#### THE INPUT
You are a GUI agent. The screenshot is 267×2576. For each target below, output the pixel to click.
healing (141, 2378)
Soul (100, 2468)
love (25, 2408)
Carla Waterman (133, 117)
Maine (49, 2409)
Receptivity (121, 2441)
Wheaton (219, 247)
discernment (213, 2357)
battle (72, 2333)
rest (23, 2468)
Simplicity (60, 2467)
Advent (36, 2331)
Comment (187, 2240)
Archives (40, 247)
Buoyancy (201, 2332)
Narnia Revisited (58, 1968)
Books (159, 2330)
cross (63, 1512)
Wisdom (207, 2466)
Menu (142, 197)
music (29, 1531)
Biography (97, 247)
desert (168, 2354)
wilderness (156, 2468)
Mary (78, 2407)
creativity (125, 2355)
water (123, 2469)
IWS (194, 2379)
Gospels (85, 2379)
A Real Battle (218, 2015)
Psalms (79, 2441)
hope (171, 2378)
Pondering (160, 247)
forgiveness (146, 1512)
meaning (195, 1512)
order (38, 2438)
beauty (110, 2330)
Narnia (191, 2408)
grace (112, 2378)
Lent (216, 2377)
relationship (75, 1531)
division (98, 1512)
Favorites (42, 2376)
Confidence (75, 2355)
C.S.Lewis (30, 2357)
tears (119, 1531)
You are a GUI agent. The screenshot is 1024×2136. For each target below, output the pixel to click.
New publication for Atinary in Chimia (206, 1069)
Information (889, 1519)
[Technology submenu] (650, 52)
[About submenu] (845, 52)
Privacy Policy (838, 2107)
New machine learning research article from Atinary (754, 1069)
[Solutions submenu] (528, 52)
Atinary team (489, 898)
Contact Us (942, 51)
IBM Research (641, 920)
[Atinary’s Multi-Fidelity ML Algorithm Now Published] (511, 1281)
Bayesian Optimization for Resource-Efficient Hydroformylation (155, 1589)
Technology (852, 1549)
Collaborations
########
- WHAT IS BEING ASKED -
Working from the records above, write out verbatim only the lines from the line containing "Receptivity (121, 2441)" through the line containing "desert (168, 2354)".

- TASK OUTPUT -
Receptivity (121, 2441)
Wheaton (219, 247)
discernment (213, 2357)
battle (72, 2333)
rest (23, 2468)
Simplicity (60, 2467)
Advent (36, 2331)
Comment (187, 2240)
Archives (40, 247)
Buoyancy (201, 2332)
Narnia Revisited (58, 1968)
Books (159, 2330)
cross (63, 1512)
Wisdom (207, 2466)
Menu (142, 197)
music (29, 1531)
Biography (97, 247)
desert (168, 2354)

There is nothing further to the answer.